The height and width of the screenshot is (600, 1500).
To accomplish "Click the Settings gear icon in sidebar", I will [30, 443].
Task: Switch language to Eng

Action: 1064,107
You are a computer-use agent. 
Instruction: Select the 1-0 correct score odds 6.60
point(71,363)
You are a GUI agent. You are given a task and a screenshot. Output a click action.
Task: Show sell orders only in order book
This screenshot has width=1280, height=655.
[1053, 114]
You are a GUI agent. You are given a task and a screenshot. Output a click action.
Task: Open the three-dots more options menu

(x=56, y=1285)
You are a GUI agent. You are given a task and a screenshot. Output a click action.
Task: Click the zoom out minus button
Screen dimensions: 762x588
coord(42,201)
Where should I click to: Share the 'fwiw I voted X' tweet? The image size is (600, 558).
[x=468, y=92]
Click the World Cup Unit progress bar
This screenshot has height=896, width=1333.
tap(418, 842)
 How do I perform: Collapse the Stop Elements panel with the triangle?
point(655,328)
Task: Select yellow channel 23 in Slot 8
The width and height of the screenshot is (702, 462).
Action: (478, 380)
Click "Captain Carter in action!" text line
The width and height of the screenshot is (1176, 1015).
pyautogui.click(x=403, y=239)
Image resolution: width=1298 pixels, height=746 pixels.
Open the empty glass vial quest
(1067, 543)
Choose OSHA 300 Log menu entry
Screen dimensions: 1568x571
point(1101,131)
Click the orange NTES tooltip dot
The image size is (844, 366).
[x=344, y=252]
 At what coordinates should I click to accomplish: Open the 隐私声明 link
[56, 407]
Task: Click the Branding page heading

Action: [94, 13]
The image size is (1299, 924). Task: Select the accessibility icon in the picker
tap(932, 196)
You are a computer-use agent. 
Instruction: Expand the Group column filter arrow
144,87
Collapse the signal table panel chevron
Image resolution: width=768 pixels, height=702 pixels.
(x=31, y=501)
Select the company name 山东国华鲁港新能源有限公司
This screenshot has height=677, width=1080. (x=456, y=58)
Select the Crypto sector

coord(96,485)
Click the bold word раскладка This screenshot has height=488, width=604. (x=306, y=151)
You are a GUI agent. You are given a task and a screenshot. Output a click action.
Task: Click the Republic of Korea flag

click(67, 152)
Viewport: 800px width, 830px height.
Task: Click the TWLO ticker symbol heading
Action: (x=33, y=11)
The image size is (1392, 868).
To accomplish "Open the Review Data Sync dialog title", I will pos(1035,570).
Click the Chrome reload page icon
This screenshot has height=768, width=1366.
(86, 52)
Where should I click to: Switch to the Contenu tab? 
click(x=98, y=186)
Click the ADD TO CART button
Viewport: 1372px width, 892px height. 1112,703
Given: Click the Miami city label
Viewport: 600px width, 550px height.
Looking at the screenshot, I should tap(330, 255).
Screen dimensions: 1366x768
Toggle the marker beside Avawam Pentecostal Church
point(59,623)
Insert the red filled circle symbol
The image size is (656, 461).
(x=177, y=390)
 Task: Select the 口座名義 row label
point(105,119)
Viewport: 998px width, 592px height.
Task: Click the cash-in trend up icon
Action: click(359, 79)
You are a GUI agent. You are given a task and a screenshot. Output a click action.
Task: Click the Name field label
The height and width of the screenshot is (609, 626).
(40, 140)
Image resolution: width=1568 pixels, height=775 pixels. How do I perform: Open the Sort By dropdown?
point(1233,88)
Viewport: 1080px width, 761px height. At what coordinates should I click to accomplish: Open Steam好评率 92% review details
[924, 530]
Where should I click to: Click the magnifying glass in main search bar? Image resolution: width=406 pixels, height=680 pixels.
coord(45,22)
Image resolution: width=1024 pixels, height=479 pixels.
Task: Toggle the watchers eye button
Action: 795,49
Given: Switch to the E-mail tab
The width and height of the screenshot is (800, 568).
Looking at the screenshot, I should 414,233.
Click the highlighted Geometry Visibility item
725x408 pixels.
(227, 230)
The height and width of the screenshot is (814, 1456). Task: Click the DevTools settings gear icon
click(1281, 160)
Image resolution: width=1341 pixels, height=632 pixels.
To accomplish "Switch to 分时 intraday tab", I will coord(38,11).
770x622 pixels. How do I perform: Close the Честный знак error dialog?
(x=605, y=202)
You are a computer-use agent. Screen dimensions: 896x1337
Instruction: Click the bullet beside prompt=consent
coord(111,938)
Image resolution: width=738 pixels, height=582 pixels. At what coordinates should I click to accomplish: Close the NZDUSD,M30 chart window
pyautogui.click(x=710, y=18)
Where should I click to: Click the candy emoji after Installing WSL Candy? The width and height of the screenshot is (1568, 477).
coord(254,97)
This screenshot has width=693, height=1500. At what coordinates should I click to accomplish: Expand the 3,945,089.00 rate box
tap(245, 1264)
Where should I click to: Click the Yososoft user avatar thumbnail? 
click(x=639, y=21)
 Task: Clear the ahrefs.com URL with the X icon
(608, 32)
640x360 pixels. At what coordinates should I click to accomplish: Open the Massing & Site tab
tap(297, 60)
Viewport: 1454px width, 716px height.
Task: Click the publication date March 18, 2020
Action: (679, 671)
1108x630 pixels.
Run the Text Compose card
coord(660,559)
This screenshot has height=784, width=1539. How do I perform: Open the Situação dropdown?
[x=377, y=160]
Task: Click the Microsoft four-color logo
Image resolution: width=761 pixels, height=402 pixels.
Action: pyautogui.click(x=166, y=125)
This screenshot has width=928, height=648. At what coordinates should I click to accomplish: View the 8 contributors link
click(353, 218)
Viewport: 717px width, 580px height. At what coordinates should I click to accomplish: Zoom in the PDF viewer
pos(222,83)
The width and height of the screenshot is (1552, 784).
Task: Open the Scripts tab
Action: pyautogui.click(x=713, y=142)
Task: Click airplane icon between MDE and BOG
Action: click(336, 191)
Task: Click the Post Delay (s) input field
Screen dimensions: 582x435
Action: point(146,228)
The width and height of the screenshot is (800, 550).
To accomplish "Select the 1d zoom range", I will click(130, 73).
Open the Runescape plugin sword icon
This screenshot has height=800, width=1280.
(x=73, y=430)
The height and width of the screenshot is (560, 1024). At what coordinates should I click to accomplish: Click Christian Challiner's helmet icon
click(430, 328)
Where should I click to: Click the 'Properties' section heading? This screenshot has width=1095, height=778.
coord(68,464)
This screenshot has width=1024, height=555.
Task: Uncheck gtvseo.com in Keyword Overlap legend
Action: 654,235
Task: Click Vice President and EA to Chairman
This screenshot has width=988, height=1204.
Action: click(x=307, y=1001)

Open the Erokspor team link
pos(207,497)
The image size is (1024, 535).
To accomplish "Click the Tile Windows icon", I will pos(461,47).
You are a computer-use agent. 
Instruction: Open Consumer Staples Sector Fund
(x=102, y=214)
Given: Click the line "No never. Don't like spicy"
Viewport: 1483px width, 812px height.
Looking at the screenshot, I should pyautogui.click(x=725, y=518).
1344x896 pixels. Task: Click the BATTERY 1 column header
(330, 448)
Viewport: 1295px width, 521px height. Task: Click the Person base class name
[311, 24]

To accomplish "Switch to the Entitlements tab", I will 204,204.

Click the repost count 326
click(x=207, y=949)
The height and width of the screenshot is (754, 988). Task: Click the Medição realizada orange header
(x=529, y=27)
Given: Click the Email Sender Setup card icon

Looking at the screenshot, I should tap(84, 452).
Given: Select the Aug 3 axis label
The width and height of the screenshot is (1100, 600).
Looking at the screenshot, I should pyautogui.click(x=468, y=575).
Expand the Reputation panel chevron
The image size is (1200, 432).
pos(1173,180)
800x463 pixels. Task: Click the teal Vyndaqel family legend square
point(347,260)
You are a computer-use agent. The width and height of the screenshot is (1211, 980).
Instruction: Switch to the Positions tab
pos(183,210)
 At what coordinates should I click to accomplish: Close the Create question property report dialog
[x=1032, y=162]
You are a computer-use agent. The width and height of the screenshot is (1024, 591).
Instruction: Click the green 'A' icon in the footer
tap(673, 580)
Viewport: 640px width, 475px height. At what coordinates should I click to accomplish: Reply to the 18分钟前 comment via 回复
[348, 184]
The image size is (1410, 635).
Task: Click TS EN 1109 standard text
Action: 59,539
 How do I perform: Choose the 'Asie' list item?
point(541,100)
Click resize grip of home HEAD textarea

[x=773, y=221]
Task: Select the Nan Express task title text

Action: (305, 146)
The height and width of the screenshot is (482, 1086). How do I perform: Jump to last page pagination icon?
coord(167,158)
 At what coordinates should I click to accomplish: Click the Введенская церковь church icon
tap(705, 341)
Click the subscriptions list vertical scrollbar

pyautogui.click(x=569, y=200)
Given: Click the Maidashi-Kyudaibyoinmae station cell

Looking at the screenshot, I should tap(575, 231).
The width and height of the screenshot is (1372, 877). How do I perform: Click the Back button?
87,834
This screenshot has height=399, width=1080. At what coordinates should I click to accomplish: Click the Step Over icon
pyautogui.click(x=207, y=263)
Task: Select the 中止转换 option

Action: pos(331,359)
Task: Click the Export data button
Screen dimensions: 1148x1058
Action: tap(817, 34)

• Aim of the task: All lines above from the one containing "Image resolution: width=768" to the one containing "Screen dimensions: 1366x768" must be repeated exactly, both lines included, and no others.

• Your response:
Image resolution: width=768 pixels, height=702 pixels.
(x=31, y=501)
Select the company name 山东国华鲁港新能源有限公司
This screenshot has height=677, width=1080. (x=456, y=58)
Select the Crypto sector

coord(96,485)
Click the bold word раскладка This screenshot has height=488, width=604. (x=306, y=151)
You are a GUI agent. You are given a task and a screenshot. Output a click action.
Task: Click the Republic of Korea flag

click(67, 152)
Viewport: 800px width, 830px height.
Task: Click the TWLO ticker symbol heading
Action: (x=33, y=11)
The image size is (1392, 868).
To accomplish "Open the Review Data Sync dialog title", I will pos(1035,570).
Click the Chrome reload page icon
This screenshot has height=768, width=1366.
(86, 52)
Where should I click to: Switch to the Contenu tab? 
click(x=98, y=186)
Click the ADD TO CART button
Viewport: 1372px width, 892px height. 1112,703
Given: Click the Miami city label
Viewport: 600px width, 550px height.
Looking at the screenshot, I should tap(330, 255).
Screen dimensions: 1366x768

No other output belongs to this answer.